La province de l’Ituri, dans le nord-est de la République démocratique du Congo, replonge dans une spirale de violences qui exacerbe une crise humanitaire déjà critique. Médecins Sans Frontières (MSF) alerte sur l’afflux de blessés par balles, de survivantes de violences sexuelles sans prise en charge et de familles contraintes de fuir dans la précipitation.
Civils pris pour cible
La dégradation sécuritaire s’est accélérée avec la reprise des affrontements entre groupes armés et forces régulières. À Bule, épicentre des combats, les civils sont régulièrement assimilés à des combattants. Entre décembre 2025 et mars 2026, au moins 40 personnes ont été tuées et 42 blessées, souvent en pleine fuite. Patrick, 53 ans, a été abattu après avoir été pris pour un milicien ; Augustine et son enfant ont été grièvement blessés en tentant d’échapper aux combats.
« Les civils ne devraient jamais être pris pour cible », rappelle MSF, dénonçant une violence aveugle et persistante.
Exode massif et système de santé à bout
Selon OCHA, plus de 920 000 personnes sont déplacées en Ituri, dont plus de 100 000 au premier trimestre 2026. À Plaine Savo, les déplacés survivent dans des conditions extrêmes : manque d’eau potable, insalubrité, propagation de maladies comme le choléra. À Fataki, la moitié des structures de santé ont fermé, les autres fonctionnant sous pression et avec un personnel insuffisant.
Accès aux soins, un parcours dangereux
Depuis mi-février, MSF a intensifié ses activités avec plus de 10 000 consultations, principalement pour des cas de malnutrition, d’infections et de maladies diarrhéiques.

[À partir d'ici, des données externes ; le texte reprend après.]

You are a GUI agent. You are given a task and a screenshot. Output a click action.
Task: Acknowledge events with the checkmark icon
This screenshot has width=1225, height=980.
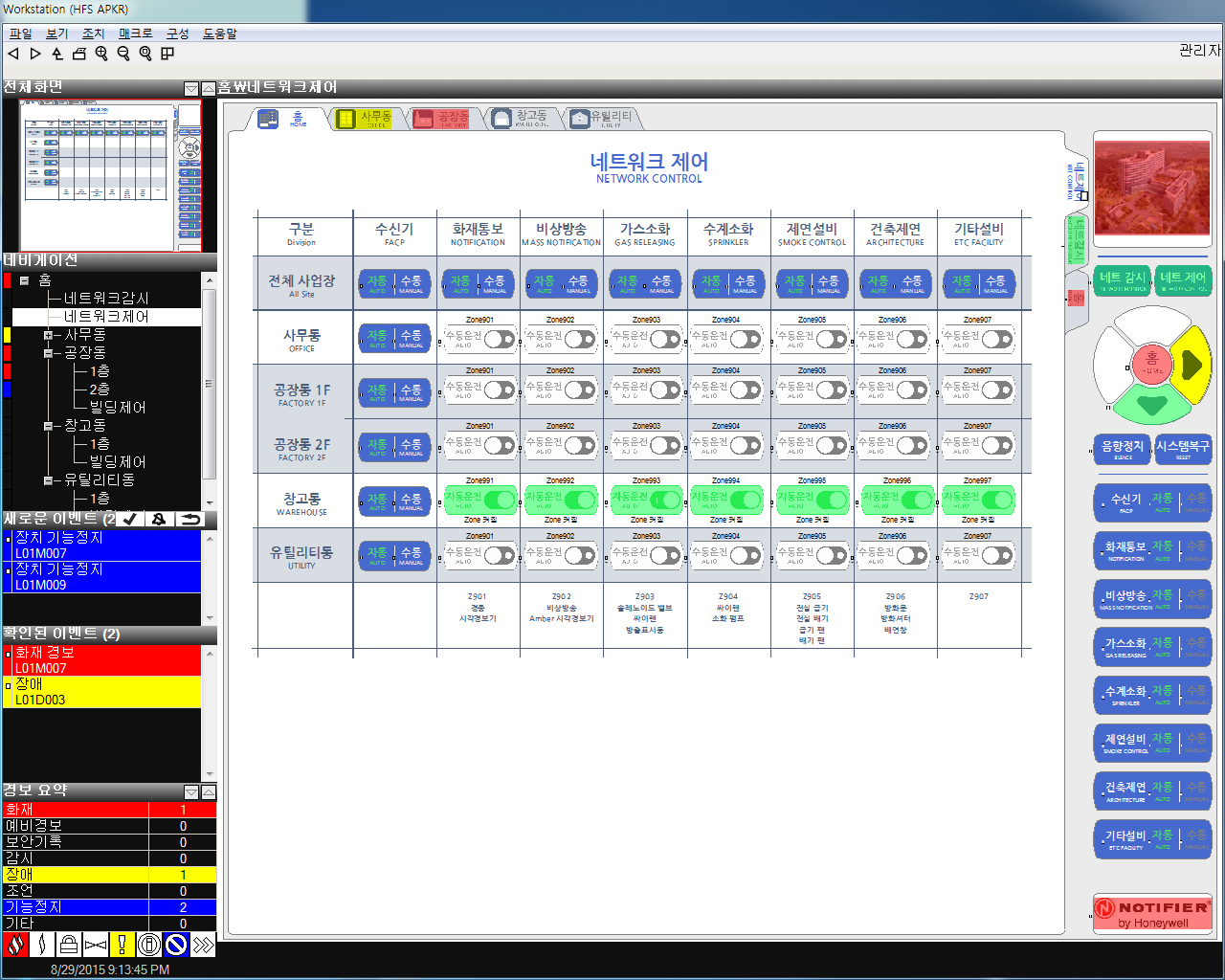[x=130, y=519]
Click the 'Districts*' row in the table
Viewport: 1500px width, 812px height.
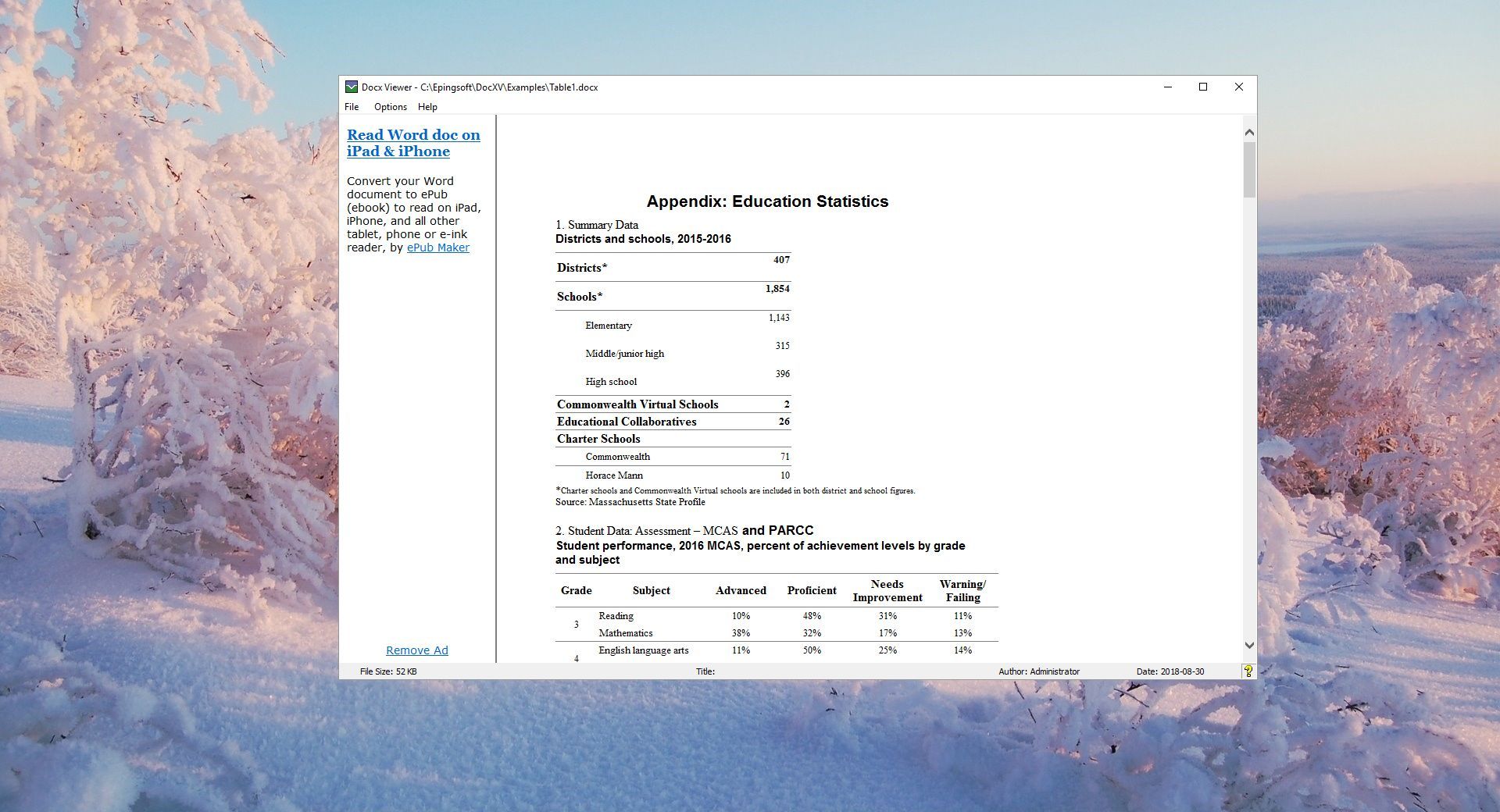coord(582,268)

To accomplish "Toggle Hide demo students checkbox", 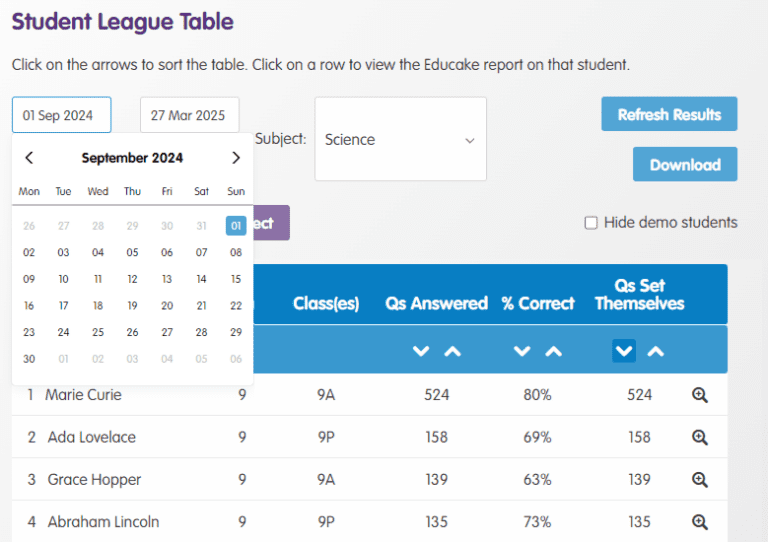I will pyautogui.click(x=591, y=223).
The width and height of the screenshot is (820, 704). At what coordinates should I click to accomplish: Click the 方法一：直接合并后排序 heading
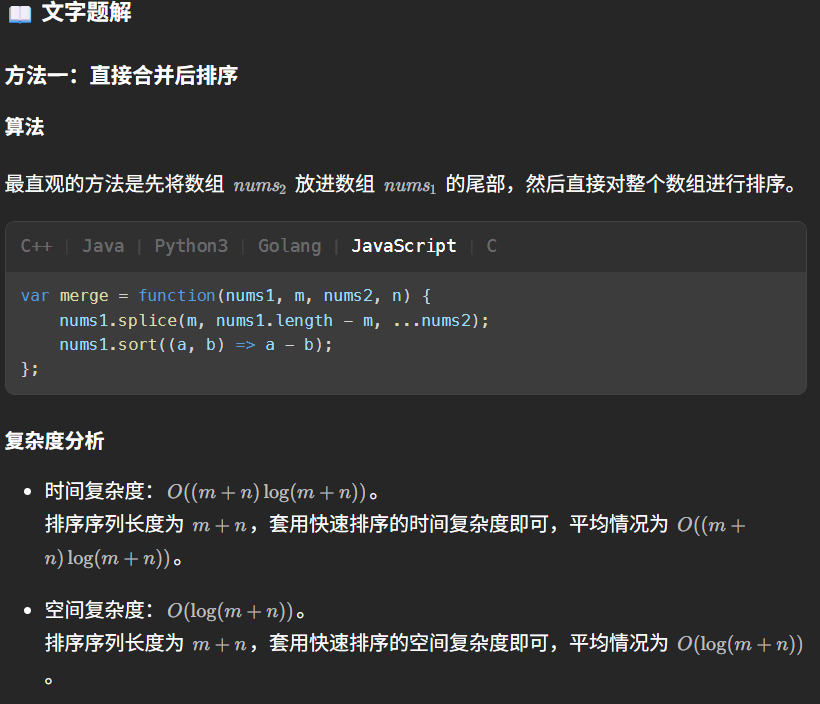pyautogui.click(x=121, y=75)
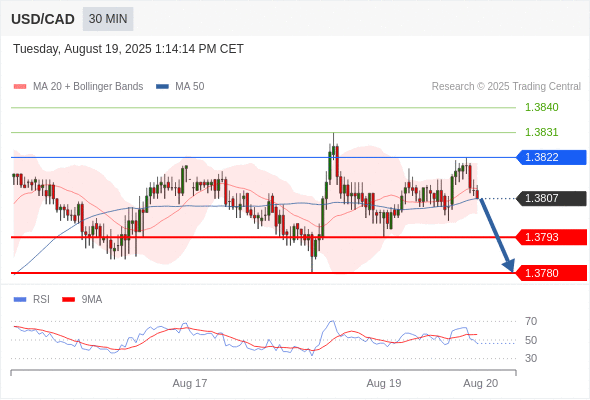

L’organisation appuie également l’hôpital de référence de Fataki. Mais se faire soigner reste périlleux : l’insécurité empêche les déplacements, surtout la nuit. « Beaucoup de patients n’osent plus venir », déplorent les équipes, qui réclament la mise en place urgente de couloirs humanitaires.
Faim, peur et abandon
Au-delà de la santé, l’accès à la nourriture est critique. Les champs sont devenus inaccessibles à cause des combats. « Nous avons faim. Aller cultiver est trop dangereux », témoigne Judith, déplacée à Fataki. L’insécurité entrave aussi l’acheminement de l’aide, poussant certaines organisations à suspendre leurs activités. Résultat : des centaines de milliers de personnes restent sans assistance.
Un appel urgent
Face à une crise qui dépasse les capacités actuelles, MSF appelle les autorités congolaises et les partenaires internationaux à renforcer rapidement la réponse humanitaire. Sans accès sécurisé à l’aide et sans intervention dans les secteurs essentiels santé, alimentation, eau et protection la situation en Ituri risque de basculer davantage dans une catastrophe silencieuse.